● DATA SUPPLIED:
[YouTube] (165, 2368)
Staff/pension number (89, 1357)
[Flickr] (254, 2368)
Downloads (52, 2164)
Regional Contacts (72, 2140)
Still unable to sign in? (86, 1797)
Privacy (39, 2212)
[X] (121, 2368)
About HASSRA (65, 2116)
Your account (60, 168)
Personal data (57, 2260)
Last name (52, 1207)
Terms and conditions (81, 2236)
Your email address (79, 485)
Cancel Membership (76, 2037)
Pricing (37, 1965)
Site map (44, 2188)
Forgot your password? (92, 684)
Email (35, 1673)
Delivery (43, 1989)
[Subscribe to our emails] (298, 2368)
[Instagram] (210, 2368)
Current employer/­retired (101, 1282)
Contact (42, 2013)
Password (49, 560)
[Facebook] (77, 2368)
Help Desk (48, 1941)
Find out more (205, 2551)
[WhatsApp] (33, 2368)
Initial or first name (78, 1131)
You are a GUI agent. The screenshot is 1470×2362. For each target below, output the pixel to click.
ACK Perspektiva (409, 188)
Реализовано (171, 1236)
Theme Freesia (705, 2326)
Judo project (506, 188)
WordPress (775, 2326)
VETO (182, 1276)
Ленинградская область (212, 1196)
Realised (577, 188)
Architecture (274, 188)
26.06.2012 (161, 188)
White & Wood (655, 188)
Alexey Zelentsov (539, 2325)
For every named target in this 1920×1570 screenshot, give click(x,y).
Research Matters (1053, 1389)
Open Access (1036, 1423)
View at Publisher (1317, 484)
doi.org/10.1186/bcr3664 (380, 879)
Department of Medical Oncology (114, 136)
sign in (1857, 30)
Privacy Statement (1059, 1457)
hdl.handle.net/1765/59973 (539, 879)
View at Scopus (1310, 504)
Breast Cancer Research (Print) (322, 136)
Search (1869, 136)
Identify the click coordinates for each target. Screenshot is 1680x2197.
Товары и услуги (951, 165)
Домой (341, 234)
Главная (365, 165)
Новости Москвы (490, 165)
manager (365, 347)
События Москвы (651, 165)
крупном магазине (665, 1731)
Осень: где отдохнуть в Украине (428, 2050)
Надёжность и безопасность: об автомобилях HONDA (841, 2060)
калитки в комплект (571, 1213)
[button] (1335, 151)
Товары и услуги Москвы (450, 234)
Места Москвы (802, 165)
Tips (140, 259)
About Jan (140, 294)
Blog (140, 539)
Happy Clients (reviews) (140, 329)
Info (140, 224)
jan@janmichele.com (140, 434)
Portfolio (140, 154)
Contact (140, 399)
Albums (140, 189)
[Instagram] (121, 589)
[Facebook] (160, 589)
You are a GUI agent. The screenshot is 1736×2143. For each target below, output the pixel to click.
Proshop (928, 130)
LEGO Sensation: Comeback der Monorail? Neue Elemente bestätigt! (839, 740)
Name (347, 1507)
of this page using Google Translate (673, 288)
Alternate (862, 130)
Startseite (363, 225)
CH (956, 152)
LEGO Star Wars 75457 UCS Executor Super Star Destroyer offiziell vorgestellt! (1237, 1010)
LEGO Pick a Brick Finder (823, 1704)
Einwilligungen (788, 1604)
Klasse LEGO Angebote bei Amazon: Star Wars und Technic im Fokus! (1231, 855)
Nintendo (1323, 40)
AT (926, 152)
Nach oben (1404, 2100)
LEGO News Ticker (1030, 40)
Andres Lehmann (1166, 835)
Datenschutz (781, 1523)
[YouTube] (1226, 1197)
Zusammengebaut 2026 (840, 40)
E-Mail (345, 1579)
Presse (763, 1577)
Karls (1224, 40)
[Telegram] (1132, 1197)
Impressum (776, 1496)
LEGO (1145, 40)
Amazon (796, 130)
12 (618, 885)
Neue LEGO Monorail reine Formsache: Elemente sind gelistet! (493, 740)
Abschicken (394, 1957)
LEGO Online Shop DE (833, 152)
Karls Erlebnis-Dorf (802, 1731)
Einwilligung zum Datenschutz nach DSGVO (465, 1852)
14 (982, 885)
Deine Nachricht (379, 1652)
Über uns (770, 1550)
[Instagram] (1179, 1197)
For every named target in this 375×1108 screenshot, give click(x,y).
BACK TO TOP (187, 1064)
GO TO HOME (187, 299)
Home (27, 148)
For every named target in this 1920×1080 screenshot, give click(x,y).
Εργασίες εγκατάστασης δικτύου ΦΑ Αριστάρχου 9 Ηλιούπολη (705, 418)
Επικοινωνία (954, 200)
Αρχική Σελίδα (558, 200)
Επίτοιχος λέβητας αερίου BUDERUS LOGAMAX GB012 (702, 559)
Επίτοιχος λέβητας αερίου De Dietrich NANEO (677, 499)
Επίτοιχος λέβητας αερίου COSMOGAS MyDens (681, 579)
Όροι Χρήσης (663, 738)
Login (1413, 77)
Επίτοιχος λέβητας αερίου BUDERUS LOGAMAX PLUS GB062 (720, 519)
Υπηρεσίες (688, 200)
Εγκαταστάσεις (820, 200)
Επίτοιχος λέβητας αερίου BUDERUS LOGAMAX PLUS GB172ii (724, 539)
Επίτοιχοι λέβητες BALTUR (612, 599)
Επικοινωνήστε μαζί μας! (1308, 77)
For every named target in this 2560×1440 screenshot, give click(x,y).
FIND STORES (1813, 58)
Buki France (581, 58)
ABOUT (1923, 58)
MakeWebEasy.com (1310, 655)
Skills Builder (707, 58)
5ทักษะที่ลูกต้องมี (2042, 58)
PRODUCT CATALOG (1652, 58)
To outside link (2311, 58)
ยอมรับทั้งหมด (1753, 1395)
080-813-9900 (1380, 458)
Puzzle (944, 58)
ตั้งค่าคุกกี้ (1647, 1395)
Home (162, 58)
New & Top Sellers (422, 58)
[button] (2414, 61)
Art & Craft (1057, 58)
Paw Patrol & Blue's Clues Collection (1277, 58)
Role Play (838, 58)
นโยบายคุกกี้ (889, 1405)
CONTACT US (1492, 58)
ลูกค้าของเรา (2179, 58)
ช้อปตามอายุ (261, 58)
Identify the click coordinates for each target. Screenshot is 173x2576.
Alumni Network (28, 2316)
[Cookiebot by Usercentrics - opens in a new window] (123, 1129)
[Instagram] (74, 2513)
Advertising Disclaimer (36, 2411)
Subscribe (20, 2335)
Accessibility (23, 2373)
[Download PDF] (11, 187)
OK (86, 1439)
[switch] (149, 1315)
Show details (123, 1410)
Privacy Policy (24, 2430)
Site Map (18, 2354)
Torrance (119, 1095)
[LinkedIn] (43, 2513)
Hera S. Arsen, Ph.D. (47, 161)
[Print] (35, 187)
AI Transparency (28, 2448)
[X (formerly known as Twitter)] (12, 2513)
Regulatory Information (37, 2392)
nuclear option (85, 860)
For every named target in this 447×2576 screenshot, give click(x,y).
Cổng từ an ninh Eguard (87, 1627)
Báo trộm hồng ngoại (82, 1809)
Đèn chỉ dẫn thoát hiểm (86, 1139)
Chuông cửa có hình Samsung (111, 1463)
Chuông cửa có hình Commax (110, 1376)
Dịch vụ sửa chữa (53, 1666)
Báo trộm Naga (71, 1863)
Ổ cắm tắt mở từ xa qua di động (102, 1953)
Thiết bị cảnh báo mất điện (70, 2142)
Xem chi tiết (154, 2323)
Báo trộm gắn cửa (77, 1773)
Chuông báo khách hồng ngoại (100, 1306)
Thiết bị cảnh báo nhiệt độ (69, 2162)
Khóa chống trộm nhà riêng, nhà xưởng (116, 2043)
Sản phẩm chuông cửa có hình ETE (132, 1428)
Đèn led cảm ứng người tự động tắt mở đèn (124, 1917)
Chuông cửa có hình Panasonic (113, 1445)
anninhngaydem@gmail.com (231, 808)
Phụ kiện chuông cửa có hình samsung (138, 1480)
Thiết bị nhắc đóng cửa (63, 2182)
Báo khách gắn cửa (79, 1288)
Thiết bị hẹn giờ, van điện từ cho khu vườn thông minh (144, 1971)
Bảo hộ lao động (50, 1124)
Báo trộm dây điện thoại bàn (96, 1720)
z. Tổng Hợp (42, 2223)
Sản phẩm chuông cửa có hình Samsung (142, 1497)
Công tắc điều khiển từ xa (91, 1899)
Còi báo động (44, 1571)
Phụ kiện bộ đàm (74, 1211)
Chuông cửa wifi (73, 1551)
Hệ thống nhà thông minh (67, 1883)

● WHAT YOU WILL DO: Work out how many lines in the records above contain the word "output", and give only that number.

● WRITTEN SOLUTION: 2